Luces.
Hay humo de colores. Gente, ruidos, espacios. Movimiento por el piso, traspiés, medianoche. Y mientras fotogramas violentos lo elevan a sí mismo, por afuera el mundo se desborda en ronquidos felinos de sirena.
Fuego.
Sensaciones de tritones y estrellas. Espadas disfrazadas de puñales, ojos convertidos en manos.
Se muere, es sal de mundo fertilizada. Hay cariños refunfuñados. Olores de celo, piel traslucida, formas suaves y peludas.
Se esconde en la tela de la cortina, nada entre nubes de polvo, se funde en el mundo violeta del genero viejo.
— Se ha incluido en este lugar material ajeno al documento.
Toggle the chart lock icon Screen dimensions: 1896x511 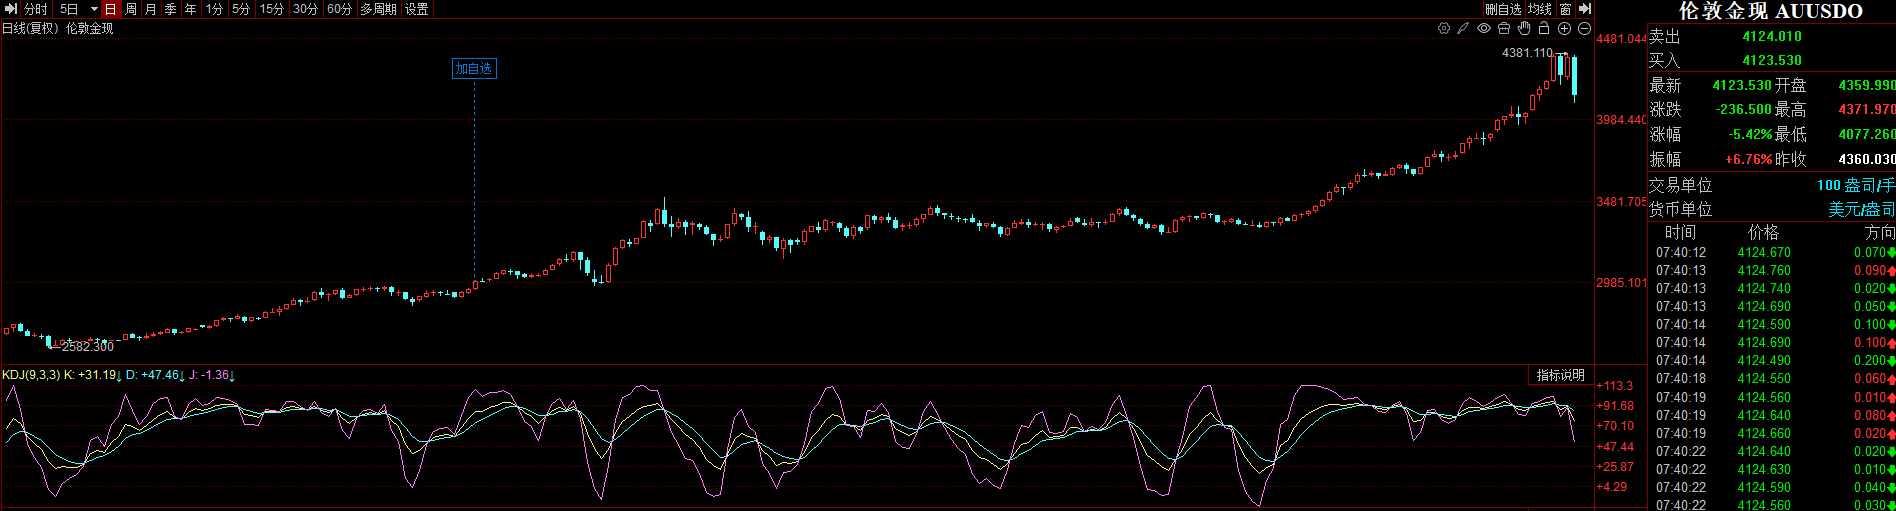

Pensó en ahogarse otra vez. Soñó que casi no respiraba, que se ponía morado y lloraba. Alucinó entonces con caricias naturales, rodeado de soles y mares, abrazado por las hojas y mecido por la corriente de ríos prehistóricos. Se vio exterminado burbujas, observándolas nacer primero, deleitarse mientras crecen y reventándolas después. Incluso imaginó nubes, les dio forma, parecían rostros de hombres persiguiéndose y devorándose.
Amarrillo.
Una mujer de ojos amarrillos, labios verdes y sonrisa de tiburón. Se acerca, tiene la cabeza redonda como un globo casi reventado. Balbucea y camina arrastrando los pies, está idiotizada, le cae saliva por la comisura de los labios. Todo en ella es fuera de lugar. O resulta descompuesto y casi muerto o definidamente muy nuevo, tenazmente reciente. Se hunde. De pronto comienza a enterrarse viva en la infinidad de la tierra, pero señas de entendida no emite siquiera. Y se pierde lento, como si la calma fuese un pecado y las llamas de arena existieran en otro mundo. Y la baba desciende por la piel suya, es un delta de pena espeso, agrio.
Y la ve cayendo.
Y la sigue mirando, cuando un suspiro lo despierta. Alerta. Hay un mundo nuevo, olores diferentes. No abre los ojos del ensueño. Parece que alguien teclea muy cerca. Siente el sonido de los dedos al chocar con la tecla, al hundirse en ella y emerger, luego polinizar en otra y así revestir el teclado con la miel del verbo derretido. No sabe nada, siente menos aún.